Dimensions: Sheet: 2 5/8 × 1 1/2 in. (6.7 × 3.8 cm)

Copyright: Public Domain

Curator: This piece, dating from 1886, belongs to a series produced by Allen & Ginter to promote their Virginia Brights Cigarettes. It is part of a set titled "From the Girls and Children series," and examples are watercolor, colored pencil, and print. Editor: It's startling how this image uses this innocent girl to hawk cigarettes! Compositionally, there’s something quite unsettling about the color balance; the subdued hues lend a slightly macabre feel. Curator: Exactly. These cards, found within cigarette packs, reveal a specific strategy to normalize smoking through associations with purity and innocence, embedding tobacco into the domestic sphere and, more problematically, near childhood. Editor: The artist certainly has command of their materials! Look at the subtle watercolor gradients that define the girl's garments. Note the almost photorealistic rendering. Yet it contrasts jarringly with the implied message.

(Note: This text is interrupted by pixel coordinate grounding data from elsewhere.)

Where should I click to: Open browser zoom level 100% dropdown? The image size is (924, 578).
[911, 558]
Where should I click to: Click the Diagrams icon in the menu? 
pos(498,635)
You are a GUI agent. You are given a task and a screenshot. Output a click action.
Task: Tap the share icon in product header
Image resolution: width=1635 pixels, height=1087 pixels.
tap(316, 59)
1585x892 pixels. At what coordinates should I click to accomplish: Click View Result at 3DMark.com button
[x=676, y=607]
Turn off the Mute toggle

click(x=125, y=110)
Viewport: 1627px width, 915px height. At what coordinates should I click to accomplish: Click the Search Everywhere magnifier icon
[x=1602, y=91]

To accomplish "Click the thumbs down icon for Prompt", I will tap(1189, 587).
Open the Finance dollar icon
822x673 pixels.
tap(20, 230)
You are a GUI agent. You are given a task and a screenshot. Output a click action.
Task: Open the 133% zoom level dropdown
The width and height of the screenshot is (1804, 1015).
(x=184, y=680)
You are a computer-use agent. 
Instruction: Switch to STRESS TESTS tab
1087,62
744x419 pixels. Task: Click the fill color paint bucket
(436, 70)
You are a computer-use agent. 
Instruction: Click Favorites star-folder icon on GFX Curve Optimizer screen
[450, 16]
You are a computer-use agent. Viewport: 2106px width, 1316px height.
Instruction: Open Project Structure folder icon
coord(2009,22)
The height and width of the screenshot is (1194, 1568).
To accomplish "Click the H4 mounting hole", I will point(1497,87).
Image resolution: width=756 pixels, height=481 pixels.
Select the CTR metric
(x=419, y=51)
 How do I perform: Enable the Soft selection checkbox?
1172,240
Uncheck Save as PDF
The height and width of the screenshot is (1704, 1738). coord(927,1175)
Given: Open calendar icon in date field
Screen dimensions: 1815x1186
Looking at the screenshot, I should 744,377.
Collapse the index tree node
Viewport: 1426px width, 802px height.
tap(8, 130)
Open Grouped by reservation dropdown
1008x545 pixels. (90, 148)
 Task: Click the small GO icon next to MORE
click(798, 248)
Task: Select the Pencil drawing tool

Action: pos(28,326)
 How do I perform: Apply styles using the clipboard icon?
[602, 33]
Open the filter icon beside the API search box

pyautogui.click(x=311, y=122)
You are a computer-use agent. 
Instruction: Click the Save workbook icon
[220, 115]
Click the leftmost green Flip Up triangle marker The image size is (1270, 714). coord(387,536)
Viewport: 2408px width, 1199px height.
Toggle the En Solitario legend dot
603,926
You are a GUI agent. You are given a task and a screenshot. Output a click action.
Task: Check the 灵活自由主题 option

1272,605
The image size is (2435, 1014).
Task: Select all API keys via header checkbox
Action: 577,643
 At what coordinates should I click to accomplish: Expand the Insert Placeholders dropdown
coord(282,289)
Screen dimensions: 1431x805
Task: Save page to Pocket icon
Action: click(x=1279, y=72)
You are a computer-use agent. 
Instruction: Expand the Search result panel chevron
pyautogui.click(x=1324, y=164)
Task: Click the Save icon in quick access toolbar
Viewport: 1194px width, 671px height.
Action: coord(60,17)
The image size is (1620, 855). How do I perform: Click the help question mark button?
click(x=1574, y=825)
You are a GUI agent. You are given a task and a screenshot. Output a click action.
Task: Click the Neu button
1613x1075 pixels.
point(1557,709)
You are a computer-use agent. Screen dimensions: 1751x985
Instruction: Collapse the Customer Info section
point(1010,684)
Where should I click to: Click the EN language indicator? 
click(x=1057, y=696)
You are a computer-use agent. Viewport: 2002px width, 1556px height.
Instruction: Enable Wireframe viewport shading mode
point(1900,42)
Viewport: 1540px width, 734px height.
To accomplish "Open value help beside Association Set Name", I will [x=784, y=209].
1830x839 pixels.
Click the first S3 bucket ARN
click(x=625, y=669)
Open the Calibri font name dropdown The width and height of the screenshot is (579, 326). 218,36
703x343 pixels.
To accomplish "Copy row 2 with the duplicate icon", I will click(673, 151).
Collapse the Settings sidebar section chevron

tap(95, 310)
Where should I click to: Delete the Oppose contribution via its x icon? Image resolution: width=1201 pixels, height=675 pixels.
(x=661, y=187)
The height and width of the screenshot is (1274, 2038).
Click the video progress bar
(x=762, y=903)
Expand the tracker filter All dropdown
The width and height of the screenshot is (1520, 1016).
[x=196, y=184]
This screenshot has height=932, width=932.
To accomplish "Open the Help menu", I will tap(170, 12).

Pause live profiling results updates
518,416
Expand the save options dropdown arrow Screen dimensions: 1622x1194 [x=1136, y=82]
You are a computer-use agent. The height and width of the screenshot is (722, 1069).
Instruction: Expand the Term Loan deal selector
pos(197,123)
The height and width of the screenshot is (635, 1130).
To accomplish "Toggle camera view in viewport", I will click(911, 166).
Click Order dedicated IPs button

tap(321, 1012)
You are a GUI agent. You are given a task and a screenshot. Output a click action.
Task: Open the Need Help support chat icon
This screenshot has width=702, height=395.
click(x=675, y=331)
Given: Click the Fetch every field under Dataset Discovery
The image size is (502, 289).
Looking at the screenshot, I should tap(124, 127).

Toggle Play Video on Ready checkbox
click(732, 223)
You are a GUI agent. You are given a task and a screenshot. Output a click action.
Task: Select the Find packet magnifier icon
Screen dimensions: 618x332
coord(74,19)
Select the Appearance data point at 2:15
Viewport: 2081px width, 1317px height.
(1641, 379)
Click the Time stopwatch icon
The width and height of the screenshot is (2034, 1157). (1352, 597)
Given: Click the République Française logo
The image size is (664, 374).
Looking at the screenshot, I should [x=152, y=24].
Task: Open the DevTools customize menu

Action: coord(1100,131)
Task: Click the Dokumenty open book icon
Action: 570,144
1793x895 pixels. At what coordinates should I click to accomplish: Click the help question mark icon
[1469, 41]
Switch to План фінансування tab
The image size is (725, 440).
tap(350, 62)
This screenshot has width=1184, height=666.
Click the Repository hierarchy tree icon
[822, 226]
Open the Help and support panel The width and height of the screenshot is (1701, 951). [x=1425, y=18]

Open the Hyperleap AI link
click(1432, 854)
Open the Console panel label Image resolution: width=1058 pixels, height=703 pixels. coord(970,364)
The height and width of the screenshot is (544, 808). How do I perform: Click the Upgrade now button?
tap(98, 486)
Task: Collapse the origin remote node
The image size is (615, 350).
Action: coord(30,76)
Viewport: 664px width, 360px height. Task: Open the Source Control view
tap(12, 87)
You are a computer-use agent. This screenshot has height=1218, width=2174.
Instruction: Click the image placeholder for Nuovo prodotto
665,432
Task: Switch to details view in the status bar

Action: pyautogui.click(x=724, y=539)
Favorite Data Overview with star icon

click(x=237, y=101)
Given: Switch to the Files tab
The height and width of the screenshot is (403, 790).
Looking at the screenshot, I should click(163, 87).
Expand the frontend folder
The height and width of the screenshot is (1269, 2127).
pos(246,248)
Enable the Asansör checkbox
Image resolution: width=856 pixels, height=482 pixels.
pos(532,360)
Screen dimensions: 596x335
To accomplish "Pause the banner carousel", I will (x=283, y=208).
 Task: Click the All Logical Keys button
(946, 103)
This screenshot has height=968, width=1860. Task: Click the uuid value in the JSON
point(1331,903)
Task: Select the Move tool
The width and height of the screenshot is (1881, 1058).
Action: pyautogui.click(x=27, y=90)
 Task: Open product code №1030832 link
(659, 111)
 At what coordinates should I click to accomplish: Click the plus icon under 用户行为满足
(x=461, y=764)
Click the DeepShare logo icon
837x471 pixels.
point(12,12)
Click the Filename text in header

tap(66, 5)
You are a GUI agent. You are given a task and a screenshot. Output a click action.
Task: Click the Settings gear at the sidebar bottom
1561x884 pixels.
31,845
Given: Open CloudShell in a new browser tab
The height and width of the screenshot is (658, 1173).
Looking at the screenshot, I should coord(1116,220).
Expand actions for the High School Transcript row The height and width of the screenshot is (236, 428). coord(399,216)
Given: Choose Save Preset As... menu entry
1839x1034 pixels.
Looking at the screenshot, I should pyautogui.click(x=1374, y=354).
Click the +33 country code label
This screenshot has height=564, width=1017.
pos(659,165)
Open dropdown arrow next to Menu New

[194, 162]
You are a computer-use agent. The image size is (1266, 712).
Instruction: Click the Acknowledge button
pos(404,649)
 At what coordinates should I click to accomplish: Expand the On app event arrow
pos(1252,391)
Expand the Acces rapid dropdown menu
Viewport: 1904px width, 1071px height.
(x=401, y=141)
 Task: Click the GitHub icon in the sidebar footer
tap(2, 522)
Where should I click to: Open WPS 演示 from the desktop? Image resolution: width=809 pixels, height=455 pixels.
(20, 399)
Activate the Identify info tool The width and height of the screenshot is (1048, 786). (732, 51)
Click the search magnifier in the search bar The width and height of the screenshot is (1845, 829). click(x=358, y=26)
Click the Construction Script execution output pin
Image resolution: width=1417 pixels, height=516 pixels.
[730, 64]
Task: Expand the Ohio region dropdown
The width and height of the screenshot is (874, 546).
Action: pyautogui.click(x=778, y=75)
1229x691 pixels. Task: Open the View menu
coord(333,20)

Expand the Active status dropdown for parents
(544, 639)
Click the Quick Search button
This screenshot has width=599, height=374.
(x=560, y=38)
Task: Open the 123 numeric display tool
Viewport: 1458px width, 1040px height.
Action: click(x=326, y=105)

Curator: These trade cards offered visual spectacle but simultaneously perpetuated cultural values tied to consumerism and gender roles. They functioned within a system, reinforcing class structure, leisure, and power. Editor: The gaze is also curious. The little girl looks at the audience almost knowingly. Her pose—utensils held aloft as if conducting some sinister ritual—heightens the sense of disquiet. There's a palpable tension between technique and subject. Curator: Considering that, the piece is more than a promotional trinket; it's a artifact embedded within a historical framework revealing how children became tools for tobacco companies during the Victorian era and their subsequent influences. Editor: I still fixate on her face; the artist created a kind of haunting archetype of the commodity that challenges beauty, innocence and its dark association with deadly addictions. This piece forces one to grapple with complex themes—definitely not just an antiquated commercial product.